(Stored data)
□ □ □

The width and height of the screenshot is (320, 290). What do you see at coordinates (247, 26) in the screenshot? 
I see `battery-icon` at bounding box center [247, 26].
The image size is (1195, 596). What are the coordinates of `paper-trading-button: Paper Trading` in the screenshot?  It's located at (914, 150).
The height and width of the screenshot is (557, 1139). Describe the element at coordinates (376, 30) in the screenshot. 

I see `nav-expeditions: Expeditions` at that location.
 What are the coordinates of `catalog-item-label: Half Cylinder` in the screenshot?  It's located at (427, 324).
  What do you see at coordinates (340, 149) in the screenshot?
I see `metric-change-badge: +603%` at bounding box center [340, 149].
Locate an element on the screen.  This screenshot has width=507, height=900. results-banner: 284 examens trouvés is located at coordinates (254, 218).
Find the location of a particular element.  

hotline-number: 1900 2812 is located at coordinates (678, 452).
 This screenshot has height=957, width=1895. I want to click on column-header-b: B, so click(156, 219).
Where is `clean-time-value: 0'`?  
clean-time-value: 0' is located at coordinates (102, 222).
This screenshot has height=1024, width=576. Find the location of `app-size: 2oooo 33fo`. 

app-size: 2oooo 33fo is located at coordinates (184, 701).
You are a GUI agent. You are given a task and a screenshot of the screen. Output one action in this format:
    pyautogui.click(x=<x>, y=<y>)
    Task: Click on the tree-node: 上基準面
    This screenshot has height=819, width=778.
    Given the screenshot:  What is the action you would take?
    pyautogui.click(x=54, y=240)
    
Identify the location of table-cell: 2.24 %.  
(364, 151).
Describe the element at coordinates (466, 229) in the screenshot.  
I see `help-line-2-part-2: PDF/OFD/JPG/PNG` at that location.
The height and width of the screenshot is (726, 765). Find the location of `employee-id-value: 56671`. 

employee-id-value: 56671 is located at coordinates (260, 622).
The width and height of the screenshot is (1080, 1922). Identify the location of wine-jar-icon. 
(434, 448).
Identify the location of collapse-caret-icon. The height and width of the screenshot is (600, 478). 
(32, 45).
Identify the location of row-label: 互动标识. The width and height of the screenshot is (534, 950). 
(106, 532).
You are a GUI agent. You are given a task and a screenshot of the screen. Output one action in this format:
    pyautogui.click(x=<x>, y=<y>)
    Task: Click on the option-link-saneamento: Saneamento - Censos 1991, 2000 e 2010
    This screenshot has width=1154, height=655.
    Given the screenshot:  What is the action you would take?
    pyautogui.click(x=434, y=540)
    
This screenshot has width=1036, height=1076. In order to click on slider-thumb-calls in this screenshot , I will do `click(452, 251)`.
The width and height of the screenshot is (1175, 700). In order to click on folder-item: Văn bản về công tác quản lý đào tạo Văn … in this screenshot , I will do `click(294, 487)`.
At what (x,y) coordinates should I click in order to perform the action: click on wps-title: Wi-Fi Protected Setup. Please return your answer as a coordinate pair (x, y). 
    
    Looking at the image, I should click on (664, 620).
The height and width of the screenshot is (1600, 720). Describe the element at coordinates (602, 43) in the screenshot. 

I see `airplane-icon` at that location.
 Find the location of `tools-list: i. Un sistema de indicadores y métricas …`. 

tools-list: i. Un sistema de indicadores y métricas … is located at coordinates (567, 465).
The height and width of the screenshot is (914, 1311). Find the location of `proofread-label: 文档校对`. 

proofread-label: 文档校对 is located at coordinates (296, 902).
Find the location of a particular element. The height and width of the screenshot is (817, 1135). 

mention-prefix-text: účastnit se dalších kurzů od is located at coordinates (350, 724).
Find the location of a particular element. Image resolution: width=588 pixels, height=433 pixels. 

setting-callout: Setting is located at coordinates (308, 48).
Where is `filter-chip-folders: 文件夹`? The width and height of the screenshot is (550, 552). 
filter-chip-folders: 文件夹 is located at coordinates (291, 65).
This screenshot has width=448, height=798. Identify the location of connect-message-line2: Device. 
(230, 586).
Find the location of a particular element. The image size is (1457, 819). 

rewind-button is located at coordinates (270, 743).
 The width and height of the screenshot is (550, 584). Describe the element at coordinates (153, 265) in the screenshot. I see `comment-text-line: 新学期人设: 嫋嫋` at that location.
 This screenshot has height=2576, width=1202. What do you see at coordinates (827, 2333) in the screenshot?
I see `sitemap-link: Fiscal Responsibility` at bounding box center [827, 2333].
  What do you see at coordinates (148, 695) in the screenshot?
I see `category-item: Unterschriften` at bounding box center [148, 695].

□ □ □

## What this task involves
Rewrite the listing above as a numbered list, dropping the blank lines.

## Result below
1. The width and height of the screenshot is (320, 290). What do you see at coordinates (247, 26) in the screenshot? 
2. I see `battery-icon` at bounding box center [247, 26].
3. The image size is (1195, 596). What are the coordinates of `paper-trading-button: Paper Trading` in the screenshot?  It's located at (914, 150).
4. The height and width of the screenshot is (557, 1139). Describe the element at coordinates (376, 30) in the screenshot. 
5. I see `nav-expeditions: Expeditions` at that location.
6.  What are the coordinates of `catalog-item-label: Half Cylinder` in the screenshot?  It's located at (427, 324).
7.   What do you see at coordinates (340, 149) in the screenshot?
8. I see `metric-change-badge: +603%` at bounding box center [340, 149].
9. Locate an element on the screen.  This screenshot has width=507, height=900. results-banner: 284 examens trouvés is located at coordinates (254, 218).
10. Find the location of a particular element.  
11. hotline-number: 1900 2812 is located at coordinates (678, 452).
12.  This screenshot has height=957, width=1895. I want to click on column-header-b: B, so click(156, 219).
13. Where is `clean-time-value: 0'`?  
14. clean-time-value: 0' is located at coordinates (102, 222).
15. This screenshot has height=1024, width=576. Find the location of `app-size: 2oooo 33fo`. 
16. app-size: 2oooo 33fo is located at coordinates (184, 701).
17. You are a GUI agent. You are given a task and a screenshot of the screen. Output one action in this format:
18.     pyautogui.click(x=<x>, y=<y>)
19.     Task: Click on the tree-node: 上基準面
20.     This screenshot has height=819, width=778.
21.     Given the screenshot:  What is the action you would take?
22.     pyautogui.click(x=54, y=240)
23. Identify the location of table-cell: 2.24 %.  
24. (364, 151).
25. Describe the element at coordinates (466, 229) in the screenshot.  
26. I see `help-line-2-part-2: PDF/OFD/JPG/PNG` at that location.
27. The height and width of the screenshot is (726, 765). Find the location of `employee-id-value: 56671`. 
28. employee-id-value: 56671 is located at coordinates (260, 622).
29. The width and height of the screenshot is (1080, 1922). Identify the location of wine-jar-icon. 
30. (434, 448).
31. Identify the location of collapse-caret-icon. The height and width of the screenshot is (600, 478). 
32. (32, 45).
33. Identify the location of row-label: 互动标识. The width and height of the screenshot is (534, 950). 
34. (106, 532).
35. You are a GUI agent. You are given a task and a screenshot of the screen. Output one action in this format:
36.     pyautogui.click(x=<x>, y=<y>)
37.     Task: Click on the option-link-saneamento: Saneamento - Censos 1991, 2000 e 2010
38.     This screenshot has width=1154, height=655.
39.     Given the screenshot:  What is the action you would take?
40.     pyautogui.click(x=434, y=540)
41. This screenshot has width=1036, height=1076. In order to click on slider-thumb-calls in this screenshot , I will do `click(452, 251)`.
42. The width and height of the screenshot is (1175, 700). In order to click on folder-item: Văn bản về công tác quản lý đào tạo Văn … in this screenshot , I will do `click(294, 487)`.
43. At what (x,y) coordinates should I click in order to perform the action: click on wps-title: Wi-Fi Protected Setup. Please return your answer as a coordinate pair (x, y). 
44.     Looking at the image, I should click on (664, 620).
45. The height and width of the screenshot is (1600, 720). Describe the element at coordinates (602, 43) in the screenshot. 
46. I see `airplane-icon` at that location.
47.  Find the location of `tools-list: i. Un sistema de indicadores y métricas …`. 
48. tools-list: i. Un sistema de indicadores y métricas … is located at coordinates (567, 465).
49. The height and width of the screenshot is (914, 1311). Find the location of `proofread-label: 文档校对`. 
50. proofread-label: 文档校对 is located at coordinates (296, 902).
51. Find the location of a particular element. The height and width of the screenshot is (817, 1135). 
52. mention-prefix-text: účastnit se dalších kurzů od is located at coordinates (350, 724).
53. Find the location of a particular element. Image resolution: width=588 pixels, height=433 pixels. 
54. setting-callout: Setting is located at coordinates (308, 48).
55. Where is `filter-chip-folders: 文件夹`? The width and height of the screenshot is (550, 552). 
56. filter-chip-folders: 文件夹 is located at coordinates (291, 65).
57. This screenshot has width=448, height=798. Identify the location of connect-message-line2: Device. 
58. (230, 586).
59. Find the location of a particular element. The image size is (1457, 819). 
60. rewind-button is located at coordinates (270, 743).
61.  The width and height of the screenshot is (550, 584). Describe the element at coordinates (153, 265) in the screenshot. I see `comment-text-line: 新学期人设: 嫋嫋` at that location.
62.  This screenshot has height=2576, width=1202. What do you see at coordinates (827, 2333) in the screenshot?
63. I see `sitemap-link: Fiscal Responsibility` at bounding box center [827, 2333].
64.   What do you see at coordinates (148, 695) in the screenshot?
65. I see `category-item: Unterschriften` at bounding box center [148, 695].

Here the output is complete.